Here is Ruth’s article:

That isn’t isn’t capitalism, it’s just a big con

I’ve been accused of trying to bring down capitalism after my column last week about the moral bankruptcy behind the credit crunch. Calm down guys, I don’t need to – you’re doing a great job yourselves.

This is not about wanting to wipe out capitalism, which, for all its drawbacks, I believe is the best way we have found so far of delivering material prosperity. This is about wanting to reclaim it. Markets are not amoral, ungovernable entities. They depend entirely on integrity: in simple terms, if people don’t keep the bargains they make, the system screws up.

At the heart of the credit crunch is a moral breakdown, the obliteration of savers’ trust in banks, and in banks’ trust of each other. One of the meanings of the word ‘credit’ is the quality of being believable or trustworthy, and that is exactly what this credit crunch is: a crisis of trust and belief.

No less a free marketeer than the former Federal Reserve chairman, Alan Greenspan, pointed out in his book The Age of Turbulence that there is an inevitable tension at the heart of capitalism, because its dynamic of unforgiving competition clashes with the natural human desire for stability and security.

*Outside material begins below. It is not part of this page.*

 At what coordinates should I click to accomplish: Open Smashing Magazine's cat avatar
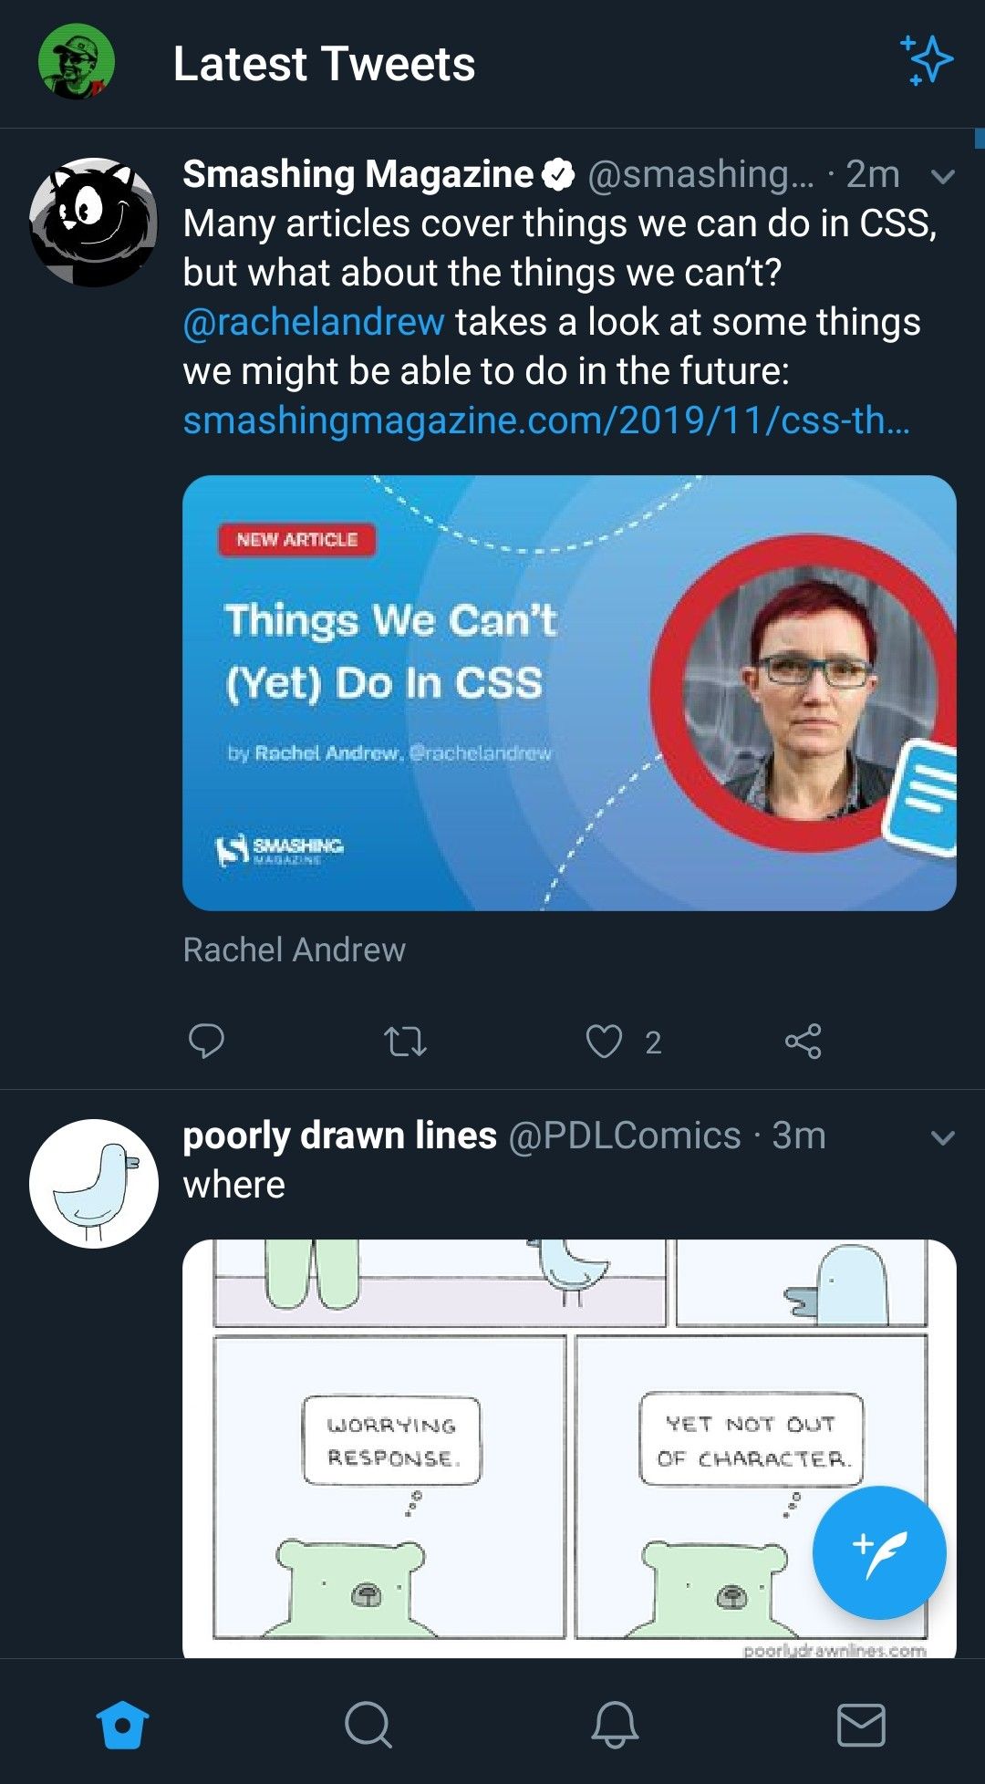pos(93,223)
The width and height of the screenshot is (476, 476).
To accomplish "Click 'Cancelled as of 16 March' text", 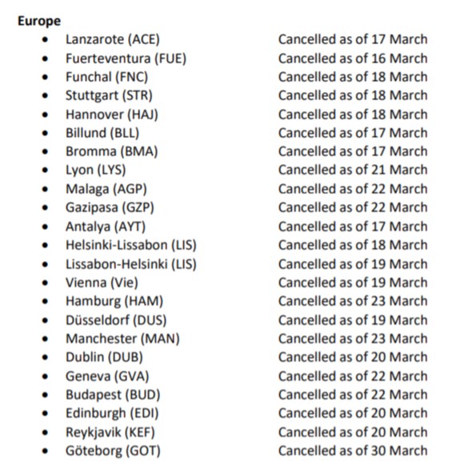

Managing this trade-off is always going to be hard, and different countries will try to strike their own balance, according to their cultural values. Competition can be a positive force for weeding out bad firms, for better customer service and for innovation – so long as it is fair. But what happened in parts of the financial system was not fair competition, it was corner-cutting and unethical practice. Bad loans were dumped in with the good, mortgages were sold in the knowledge the borrower probably couldn’t repay. That’s not capitalism, it’s cheating.

Both Wall Street wizards and ordinary people came to believe in an inverted reality. The apparent profits from synthetic financial instruments were treated as real; the poor American borrowers at the end of the product chain had at best a ghostly existence. The markets’ imperatives – Merge! Cut costs! Boost earnings per share! – seemed concrete, while people who lost their jobs were just numbers on a press release. Individuals thought house-price gains were real, but their credit-card debt merely notional. That’s not capitalism, it’s delusion.

The financial system was hijacked and subverted; it happened because a philosophy of economic liberalism spawned complacent oversight and sheer greed. And that’s not capitalism, it’s madness.